Restate the data exactly as given and keep the pictures out.
------------------------------------------------------------
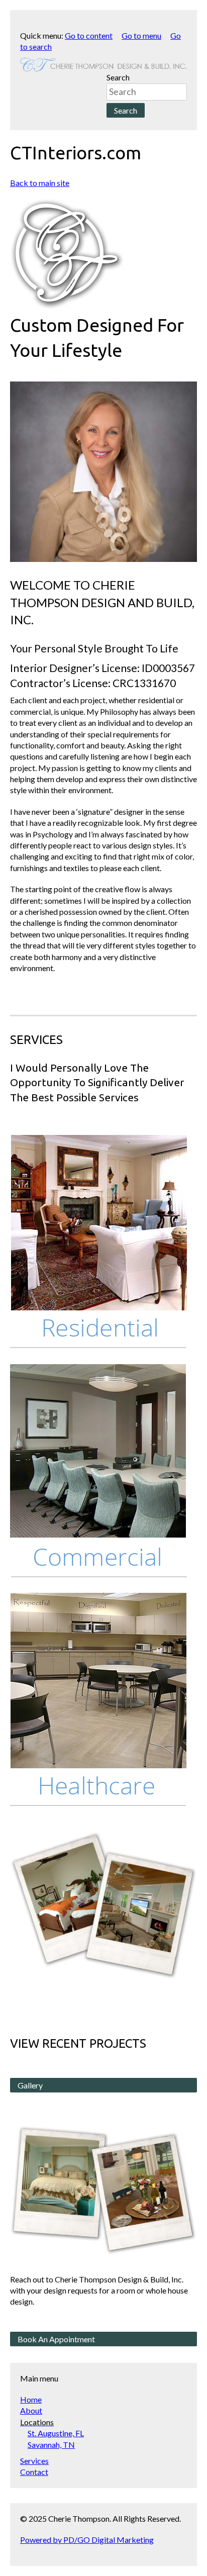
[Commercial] (98, 1472)
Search (118, 77)
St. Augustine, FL (56, 2433)
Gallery (30, 2085)
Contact (34, 2471)
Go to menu (141, 35)
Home (31, 2399)
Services (34, 2460)
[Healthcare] (98, 1701)
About (31, 2410)
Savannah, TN (51, 2444)
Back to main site (39, 182)
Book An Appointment (56, 2339)
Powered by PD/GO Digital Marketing (87, 2539)
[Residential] (98, 1243)
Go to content (89, 35)
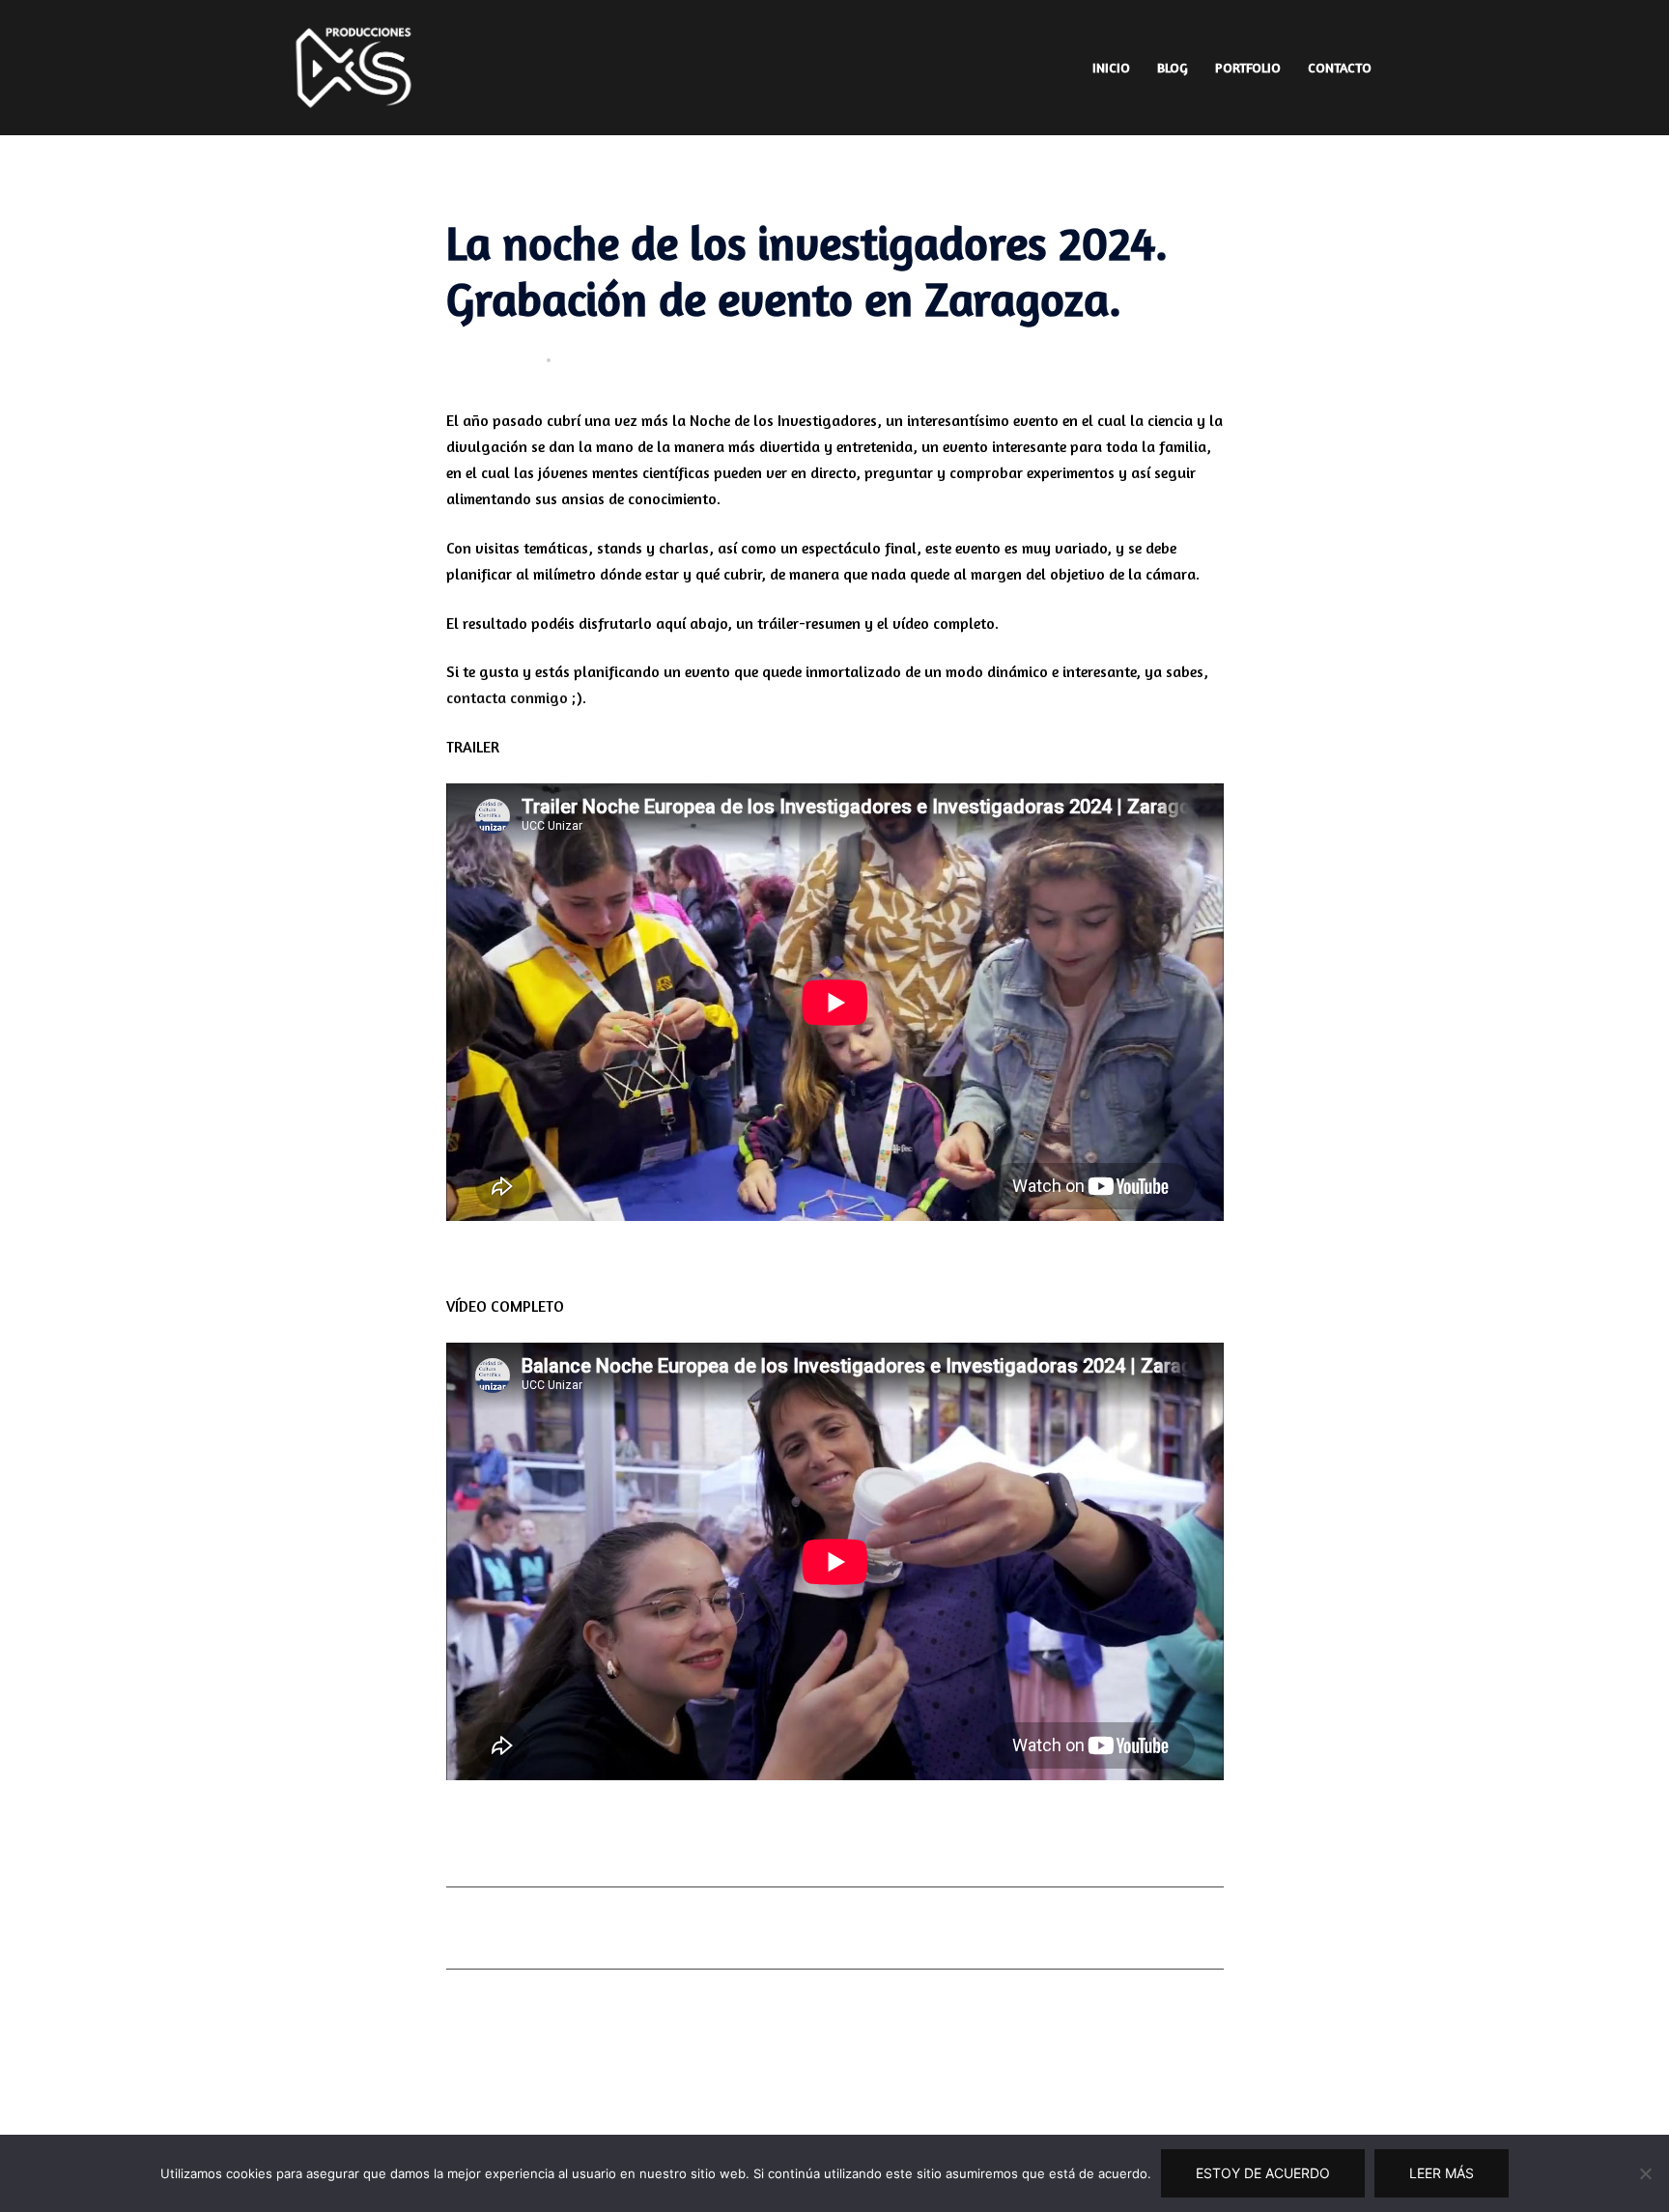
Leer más (1441, 2173)
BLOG (1172, 67)
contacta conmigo (507, 697)
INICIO (1111, 67)
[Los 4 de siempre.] (353, 65)
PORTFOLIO (1248, 67)
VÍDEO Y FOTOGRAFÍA (695, 359)
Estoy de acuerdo (1263, 2173)
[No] (1645, 2173)
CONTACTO (1340, 67)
------------------------------------------------------------
**Written solution**
[Commercial] (98, 1472)
Search (118, 77)
St. Augustine, FL (56, 2433)
Gallery (30, 2085)
Contact (34, 2471)
Go to menu (141, 35)
Home (31, 2399)
Services (34, 2460)
[Healthcare] (98, 1701)
About (31, 2410)
Savannah, TN (51, 2444)
Back to main site (39, 182)
Book An Appointment (56, 2339)
Powered by PD/GO Digital Marketing (87, 2539)
[Residential] (98, 1243)
Go to content (89, 35)
Leer más (1441, 2173)
BLOG (1172, 67)
contacta conmigo (507, 697)
INICIO (1111, 67)
[Los 4 de siempre.] (353, 65)
PORTFOLIO (1248, 67)
VÍDEO Y FOTOGRAFÍA (695, 359)
Estoy de acuerdo (1263, 2173)
[No] (1645, 2173)
CONTACTO (1340, 67)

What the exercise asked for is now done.